Nowhere Hair: Explaining Hair Loss to Children

4Women.com invited the author of Nowhere Hair to write a guest blog regarding her recent publication!

“How in the world will I tell my kids?”

Like a lightening bolt this thought travels up from your toes, wraps around your heart, and ties up your lips. A cancer diagnosis is bad enough to digest. The idea of having to explain the unexplainable to young children is breathtakingly hard. And it’s certainty not a conversation that you’ve considered before the moment of your diagnosis.

And yet, you must.

I am fortunate that my son at the time of my diagnosis was too little to really understand. At a bit over one year old, he simply liked to rub my bald head and giggle. He didn’t care a wit that I was bald. But I certainly saw lots of other children at the park and in the grocery store that understood clearly that this bald woman was different than everyone else. Because of those experiences, and because I am a writer by trade, I turned my attention post treatment to creating a book that would explain a cancer diagnosis of a loved one to young children.

The following are things to consider during a time when words are often hard to find.

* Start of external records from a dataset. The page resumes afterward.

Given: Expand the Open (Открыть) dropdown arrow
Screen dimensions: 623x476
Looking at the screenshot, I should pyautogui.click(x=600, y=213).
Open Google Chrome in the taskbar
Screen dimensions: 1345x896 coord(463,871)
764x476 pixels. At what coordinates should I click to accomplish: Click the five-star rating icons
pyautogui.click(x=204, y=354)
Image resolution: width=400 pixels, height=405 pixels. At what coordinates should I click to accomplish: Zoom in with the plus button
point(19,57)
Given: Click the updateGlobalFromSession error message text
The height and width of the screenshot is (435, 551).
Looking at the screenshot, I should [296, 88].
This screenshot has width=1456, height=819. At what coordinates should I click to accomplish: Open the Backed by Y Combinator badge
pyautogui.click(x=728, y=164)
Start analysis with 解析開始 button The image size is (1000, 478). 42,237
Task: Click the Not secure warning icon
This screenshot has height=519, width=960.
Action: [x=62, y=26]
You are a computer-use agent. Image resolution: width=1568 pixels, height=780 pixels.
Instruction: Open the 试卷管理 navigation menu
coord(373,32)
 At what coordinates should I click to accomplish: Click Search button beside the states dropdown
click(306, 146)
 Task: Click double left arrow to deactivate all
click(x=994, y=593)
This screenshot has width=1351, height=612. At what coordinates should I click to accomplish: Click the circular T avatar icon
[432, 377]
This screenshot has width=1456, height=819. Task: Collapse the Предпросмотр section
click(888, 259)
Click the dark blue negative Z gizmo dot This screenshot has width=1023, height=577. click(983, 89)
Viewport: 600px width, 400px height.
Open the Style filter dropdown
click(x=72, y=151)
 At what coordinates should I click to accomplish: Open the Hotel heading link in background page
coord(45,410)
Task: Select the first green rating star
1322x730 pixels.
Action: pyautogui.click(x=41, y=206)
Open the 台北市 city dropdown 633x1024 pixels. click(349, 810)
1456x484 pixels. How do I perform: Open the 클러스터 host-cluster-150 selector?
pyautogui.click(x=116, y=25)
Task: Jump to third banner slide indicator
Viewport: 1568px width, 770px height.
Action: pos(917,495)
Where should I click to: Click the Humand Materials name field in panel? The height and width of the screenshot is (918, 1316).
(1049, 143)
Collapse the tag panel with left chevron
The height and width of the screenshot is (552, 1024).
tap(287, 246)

Children know something is up. Even if you believe saying nothing will effectively hide the truth from them, it won’t. They know you better than you think. And they have crazy good ears. And friends that ask hard, scary questions (even the little ones). Children who hear the truth from their parents upfront will have less anxiety, and that is one less thing you have to worry about.

Your cancer is not their fault. Not eating your peas didn’t cause Mommy to get cancer. Or yelling at your little brother. Even though Mom almost lost her mind last week when you had to be asked twelve times not to jump on the couch, and she yelled, this did not cause her to get cancer. Feeling guilty is a very real emotion that children can carry around after a diagnosis. Tell them straight out that nothing they did, or said, caused you to get cancer.

Cancer is not contagious. Thankfully. They can give kisses and hold hands and hug just like always. In fact, there’s no better time to be loving.